Glückwünsche an einen Neubürger: Der Elitesoldat Diallo Daouda aus Guinea.

© Mandel Ngan/AFP

Mount Vernon, nur knapp 20 Kilometer von der Hauptstadt entfernt, ist das beliebteste historische Anwesen der USA. Jahr für Jahr besuchen Hunderttausende Washingtons letzten Wohnsitz. Aber Mount Vernon ist natürlich nicht der einzige Ort, an dem Menschen „naturalisiert“ werden, wie der etwas sperrige Fachbegriff heißt. Jedes Jahr bürgern die USA etwa 700.000 Zuwanderer ein, rund um den Unabhängigkeitstag sind es in diesem Jahr alleine 14.000 in insgesamt 65 feierlichen Zeremonien. Um Amerikaner werden zu können, mussten sie mindestens drei Jahre legal im Land leben und in Tests nachweisen, dass sie ausreichend Englisch sprechen und alles Notwendige über die Geschichte und das politische System der USA verinnerlicht haben.

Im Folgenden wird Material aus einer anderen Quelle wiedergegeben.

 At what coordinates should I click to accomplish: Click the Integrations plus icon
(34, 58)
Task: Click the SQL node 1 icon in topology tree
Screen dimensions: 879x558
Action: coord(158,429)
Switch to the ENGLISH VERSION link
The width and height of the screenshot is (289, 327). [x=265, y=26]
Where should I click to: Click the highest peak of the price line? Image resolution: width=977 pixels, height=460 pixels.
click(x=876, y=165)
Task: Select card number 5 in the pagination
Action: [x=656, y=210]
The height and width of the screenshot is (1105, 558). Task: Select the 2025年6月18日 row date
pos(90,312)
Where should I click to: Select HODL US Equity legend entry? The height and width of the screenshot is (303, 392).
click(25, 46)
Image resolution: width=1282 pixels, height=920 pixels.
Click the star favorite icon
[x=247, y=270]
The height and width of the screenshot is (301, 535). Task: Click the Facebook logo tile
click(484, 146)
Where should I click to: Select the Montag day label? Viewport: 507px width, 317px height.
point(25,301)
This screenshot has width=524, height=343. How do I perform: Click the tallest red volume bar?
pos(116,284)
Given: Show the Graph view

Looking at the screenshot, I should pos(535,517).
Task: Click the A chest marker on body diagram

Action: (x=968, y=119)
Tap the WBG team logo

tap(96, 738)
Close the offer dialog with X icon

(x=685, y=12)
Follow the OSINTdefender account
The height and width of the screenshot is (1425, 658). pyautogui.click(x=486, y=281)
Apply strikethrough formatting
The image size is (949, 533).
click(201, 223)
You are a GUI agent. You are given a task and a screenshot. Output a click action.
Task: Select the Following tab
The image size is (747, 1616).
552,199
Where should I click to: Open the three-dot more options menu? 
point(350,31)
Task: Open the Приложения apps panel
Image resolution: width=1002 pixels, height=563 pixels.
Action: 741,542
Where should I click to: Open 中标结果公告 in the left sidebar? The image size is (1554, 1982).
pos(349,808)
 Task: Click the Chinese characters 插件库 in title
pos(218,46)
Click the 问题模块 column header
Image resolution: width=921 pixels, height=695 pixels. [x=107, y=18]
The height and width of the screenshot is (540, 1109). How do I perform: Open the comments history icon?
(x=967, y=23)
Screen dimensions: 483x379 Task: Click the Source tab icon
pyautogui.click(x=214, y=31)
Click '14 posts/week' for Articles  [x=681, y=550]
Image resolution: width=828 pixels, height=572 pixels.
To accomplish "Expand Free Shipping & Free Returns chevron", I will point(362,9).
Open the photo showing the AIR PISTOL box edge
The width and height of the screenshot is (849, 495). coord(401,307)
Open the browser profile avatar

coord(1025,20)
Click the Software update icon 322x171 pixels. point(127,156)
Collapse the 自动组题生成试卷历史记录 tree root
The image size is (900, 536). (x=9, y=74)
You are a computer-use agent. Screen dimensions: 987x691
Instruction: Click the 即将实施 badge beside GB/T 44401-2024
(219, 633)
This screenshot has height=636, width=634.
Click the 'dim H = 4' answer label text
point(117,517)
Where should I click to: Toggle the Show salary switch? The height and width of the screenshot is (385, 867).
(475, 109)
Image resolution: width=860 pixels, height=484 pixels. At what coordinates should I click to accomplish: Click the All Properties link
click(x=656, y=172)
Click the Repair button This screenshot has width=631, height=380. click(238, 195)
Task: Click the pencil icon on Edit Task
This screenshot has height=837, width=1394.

Verinnerlicht haben sie erstaunlich schnell auch den amerikanischen Nationalstolz. Wie der 25-jährige Diallo Daouda aus dem westafrikanischen Guinea, der als erster aufgerufen wird, weil er bereits seit einem Jahr in den Marines dient, der Elitetruppe der USA. Trotz tropischer Temperaturen trägt er stolz seine Uniform – nein, heiß sei ihm nicht. „Ich bin das gewohnt“, sagt er lachend. Und genießt den Jubel, der aufbrandet, als er seine Urkunde entgegennimmt.